[Data for this task Boundary: Start]
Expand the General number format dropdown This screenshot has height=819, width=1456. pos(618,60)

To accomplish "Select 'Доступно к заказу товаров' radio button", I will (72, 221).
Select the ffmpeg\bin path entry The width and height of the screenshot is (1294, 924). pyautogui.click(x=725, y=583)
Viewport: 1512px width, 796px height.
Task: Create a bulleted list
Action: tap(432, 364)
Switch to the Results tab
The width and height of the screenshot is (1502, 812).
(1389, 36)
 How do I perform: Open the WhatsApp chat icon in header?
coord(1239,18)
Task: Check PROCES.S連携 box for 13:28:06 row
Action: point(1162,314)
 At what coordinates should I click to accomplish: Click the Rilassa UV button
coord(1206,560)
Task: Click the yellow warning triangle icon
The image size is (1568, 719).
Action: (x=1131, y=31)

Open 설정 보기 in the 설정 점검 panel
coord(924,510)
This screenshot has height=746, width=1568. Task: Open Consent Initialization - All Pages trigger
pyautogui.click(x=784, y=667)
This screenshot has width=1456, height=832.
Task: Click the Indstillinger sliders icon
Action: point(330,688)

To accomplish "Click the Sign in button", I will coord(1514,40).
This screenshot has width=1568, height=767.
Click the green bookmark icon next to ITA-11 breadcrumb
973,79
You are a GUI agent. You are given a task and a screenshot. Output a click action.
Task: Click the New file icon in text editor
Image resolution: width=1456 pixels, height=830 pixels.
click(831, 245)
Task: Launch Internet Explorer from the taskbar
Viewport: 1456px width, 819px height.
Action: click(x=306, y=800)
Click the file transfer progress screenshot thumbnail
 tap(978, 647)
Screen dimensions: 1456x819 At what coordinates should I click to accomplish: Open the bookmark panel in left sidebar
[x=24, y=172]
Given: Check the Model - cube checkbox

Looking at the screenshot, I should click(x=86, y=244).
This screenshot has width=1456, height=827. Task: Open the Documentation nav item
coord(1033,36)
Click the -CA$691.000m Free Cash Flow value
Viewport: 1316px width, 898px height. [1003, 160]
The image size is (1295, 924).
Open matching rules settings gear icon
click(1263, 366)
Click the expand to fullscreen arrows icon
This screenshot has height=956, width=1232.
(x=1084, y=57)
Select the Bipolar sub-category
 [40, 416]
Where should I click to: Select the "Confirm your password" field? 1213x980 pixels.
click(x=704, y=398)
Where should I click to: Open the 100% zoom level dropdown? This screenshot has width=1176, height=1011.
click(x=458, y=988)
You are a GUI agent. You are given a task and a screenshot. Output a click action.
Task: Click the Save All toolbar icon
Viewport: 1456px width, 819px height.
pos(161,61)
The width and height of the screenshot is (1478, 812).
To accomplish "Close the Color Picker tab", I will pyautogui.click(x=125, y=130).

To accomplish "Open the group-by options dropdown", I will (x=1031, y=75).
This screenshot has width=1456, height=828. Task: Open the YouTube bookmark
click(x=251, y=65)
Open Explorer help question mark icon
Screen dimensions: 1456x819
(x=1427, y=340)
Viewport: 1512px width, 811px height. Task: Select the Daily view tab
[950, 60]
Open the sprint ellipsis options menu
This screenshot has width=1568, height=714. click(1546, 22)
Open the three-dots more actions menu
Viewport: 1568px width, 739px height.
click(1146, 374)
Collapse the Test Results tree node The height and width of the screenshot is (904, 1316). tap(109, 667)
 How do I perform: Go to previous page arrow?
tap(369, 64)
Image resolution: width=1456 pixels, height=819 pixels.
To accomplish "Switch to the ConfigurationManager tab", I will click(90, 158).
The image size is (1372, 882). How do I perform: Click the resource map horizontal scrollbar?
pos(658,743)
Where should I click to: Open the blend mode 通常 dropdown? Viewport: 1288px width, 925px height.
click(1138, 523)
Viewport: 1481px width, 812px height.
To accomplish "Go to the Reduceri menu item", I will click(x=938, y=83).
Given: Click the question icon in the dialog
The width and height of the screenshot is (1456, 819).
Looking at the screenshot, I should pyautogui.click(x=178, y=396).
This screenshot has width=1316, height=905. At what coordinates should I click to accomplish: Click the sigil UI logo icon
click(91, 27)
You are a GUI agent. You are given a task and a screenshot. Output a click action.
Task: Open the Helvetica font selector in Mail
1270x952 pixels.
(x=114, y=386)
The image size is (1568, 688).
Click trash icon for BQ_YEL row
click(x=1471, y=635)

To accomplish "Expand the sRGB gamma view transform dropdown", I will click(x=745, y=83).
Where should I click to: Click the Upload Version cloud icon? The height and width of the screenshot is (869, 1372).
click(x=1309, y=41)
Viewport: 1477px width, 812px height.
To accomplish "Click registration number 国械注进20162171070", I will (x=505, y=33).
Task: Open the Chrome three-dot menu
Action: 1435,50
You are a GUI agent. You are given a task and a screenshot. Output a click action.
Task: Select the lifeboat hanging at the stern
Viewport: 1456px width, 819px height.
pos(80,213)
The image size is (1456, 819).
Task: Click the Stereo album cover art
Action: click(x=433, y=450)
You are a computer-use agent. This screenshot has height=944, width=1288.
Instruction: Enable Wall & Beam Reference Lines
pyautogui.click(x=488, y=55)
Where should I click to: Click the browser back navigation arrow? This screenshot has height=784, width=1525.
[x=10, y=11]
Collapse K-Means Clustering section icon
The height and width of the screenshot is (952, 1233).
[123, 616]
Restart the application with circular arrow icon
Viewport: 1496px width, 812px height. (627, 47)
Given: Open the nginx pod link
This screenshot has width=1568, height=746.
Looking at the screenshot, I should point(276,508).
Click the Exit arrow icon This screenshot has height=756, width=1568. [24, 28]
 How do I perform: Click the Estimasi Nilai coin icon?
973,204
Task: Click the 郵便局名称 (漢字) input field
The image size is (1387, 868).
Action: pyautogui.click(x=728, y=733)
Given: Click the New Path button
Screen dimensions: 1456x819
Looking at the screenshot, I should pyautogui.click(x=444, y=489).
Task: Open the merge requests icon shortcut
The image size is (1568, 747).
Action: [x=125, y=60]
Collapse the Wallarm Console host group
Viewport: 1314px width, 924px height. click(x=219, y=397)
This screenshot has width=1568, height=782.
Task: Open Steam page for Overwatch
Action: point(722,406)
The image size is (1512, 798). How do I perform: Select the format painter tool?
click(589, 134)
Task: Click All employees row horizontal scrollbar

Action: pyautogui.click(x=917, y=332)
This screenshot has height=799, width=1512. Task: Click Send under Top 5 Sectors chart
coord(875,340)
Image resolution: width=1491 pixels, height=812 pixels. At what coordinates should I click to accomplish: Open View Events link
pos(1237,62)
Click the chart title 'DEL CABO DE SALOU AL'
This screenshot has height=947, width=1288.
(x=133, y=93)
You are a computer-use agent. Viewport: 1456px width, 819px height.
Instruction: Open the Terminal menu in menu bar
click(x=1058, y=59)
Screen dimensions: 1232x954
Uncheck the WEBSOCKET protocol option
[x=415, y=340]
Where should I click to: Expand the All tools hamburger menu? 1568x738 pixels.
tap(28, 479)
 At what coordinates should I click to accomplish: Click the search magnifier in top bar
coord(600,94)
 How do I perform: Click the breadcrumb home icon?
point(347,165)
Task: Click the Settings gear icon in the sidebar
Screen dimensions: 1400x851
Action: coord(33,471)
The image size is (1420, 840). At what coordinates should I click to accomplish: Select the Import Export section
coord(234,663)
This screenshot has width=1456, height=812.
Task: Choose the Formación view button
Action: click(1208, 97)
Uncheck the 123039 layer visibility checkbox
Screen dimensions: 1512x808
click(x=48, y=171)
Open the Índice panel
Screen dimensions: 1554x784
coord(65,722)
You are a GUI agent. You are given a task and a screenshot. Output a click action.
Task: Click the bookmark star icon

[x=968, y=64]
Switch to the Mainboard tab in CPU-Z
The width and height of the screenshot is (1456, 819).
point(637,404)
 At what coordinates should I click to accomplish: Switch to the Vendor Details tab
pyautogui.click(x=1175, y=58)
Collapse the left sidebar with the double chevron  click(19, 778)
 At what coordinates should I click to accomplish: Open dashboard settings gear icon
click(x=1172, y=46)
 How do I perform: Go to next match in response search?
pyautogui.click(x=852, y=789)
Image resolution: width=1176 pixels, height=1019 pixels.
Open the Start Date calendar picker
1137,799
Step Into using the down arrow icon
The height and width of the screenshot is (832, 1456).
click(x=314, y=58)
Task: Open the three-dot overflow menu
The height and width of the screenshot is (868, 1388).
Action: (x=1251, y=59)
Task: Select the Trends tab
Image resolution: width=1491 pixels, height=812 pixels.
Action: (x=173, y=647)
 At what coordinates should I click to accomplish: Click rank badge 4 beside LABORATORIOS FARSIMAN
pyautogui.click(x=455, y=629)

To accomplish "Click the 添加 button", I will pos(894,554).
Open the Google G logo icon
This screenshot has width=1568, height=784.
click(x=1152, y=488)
[Data for this task Boundary: End]
Exercise – For the listing above, print only the lines starting at the line containing "Select the Bipolar sub-category" and ending at the line containing "Task: Click the Save All toolbar icon", exactly, both included.

Output of the task –
Select the Bipolar sub-category
 [40, 416]
Where should I click to: Select the "Confirm your password" field? 1213x980 pixels.
click(x=704, y=398)
Where should I click to: Open the 100% zoom level dropdown? This screenshot has width=1176, height=1011.
click(x=458, y=988)
You are a GUI agent. You are given a task and a screenshot. Output a click action.
Task: Click the Save All toolbar icon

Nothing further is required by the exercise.